Cela passe par des affichages obligatoires en magasin pour notamment rappeler au consommateur :
• qu’il doit utiliser un contenant réemployable propre et apte au contact du produit choisi,
• quel est le protocole de nettoyage du contenant en fonction des produits référencés,
• qu’il n’a pas le droit d’utiliser un contenant à usage alimentaire pour la cosmétique,
• qu’il a l’obligation de pré-étiqueter son contenant avant le remplissage, de façon notamment à pouvoir prendre connaissance de la composition du produit avant de se servir (à noter que la même étiquette, pour un même produit, peut être gardée pour plusieurs remplissages, tant qu’elle reste lisible et que la formule du produit n’a pas changé : dans ce cas, le fabricant doit en informer son distributeur pour que celui-ci adapte l’information affichée en magasin),
• qu’il doit remplir son contenant avec le produit correspondant à celui qui est pré-étiqueté,
• qu’il doit réemployer le même contenant pour le même produit, de façon à éviter les mélanges de produits,
• qu’il n’a pas le droit de faire un mélange de produits, et que s’il le fait quand même malgré un affichage clair en magasin, c’est sa sa responsabilité qui sera engagée,
• qu’un membre du personnel appelé “Référent vrac” (et formé aux bonnes pratiques du vrac) est à sa disposition pour le servir au besoin oui lui donner toute information sur les contenants, les produits, etc.
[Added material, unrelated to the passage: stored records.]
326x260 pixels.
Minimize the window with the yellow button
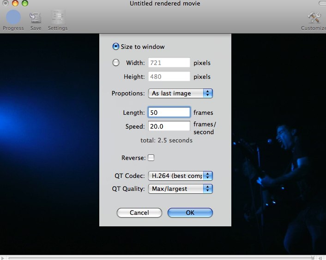16,4
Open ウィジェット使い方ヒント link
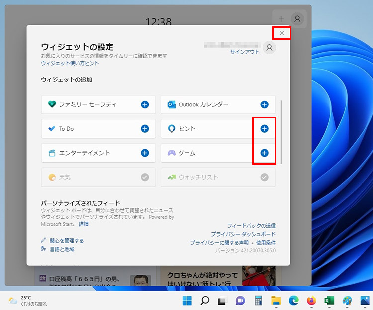Screen dimensions: 373x310 pos(70,63)
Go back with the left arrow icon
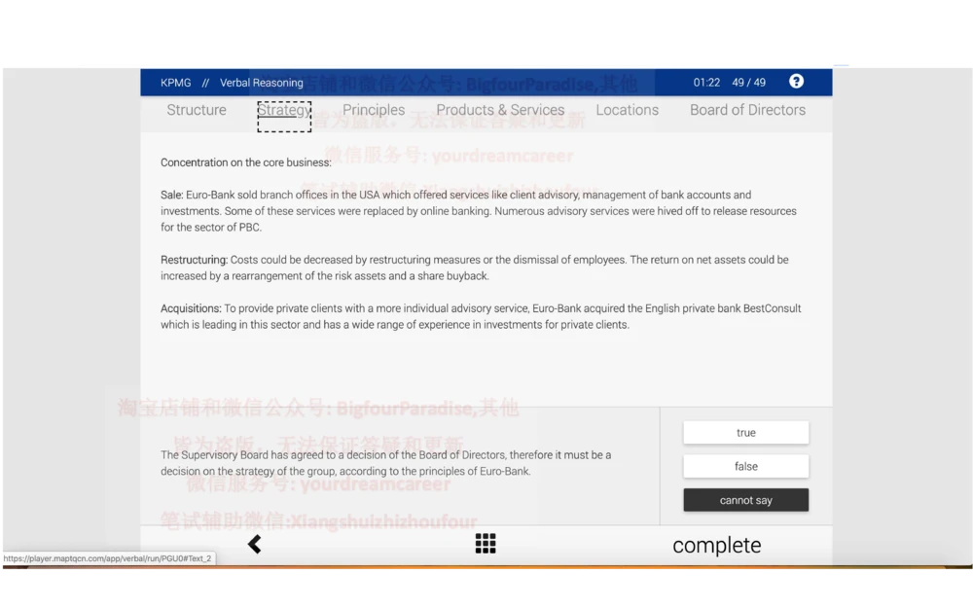Screen dimensions: 973x608 pyautogui.click(x=255, y=544)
En conclusion, Lucia Pereira a indiqué que Réseau Vrac mène actuellement des actions de lobbying pour faire intégrer dans les réglementations européennes l’ensemble de ces règles.
L’association a également interrogé la Commission européenne pour savoir si le Règlement 1223/2009 devait être modifié pour intégrer la notion de vente en vrac. La Commission a fait savoir que cela ne devrait pas être le cas, puisque d’une part, l’obligation d’assurer la sécurité des produits cosmétiques pèse sur la Personne Responsable, quel que soit le mode de vente, et que d’autre part, les modalités d’étiquetage sont de la responsabilité des États membres.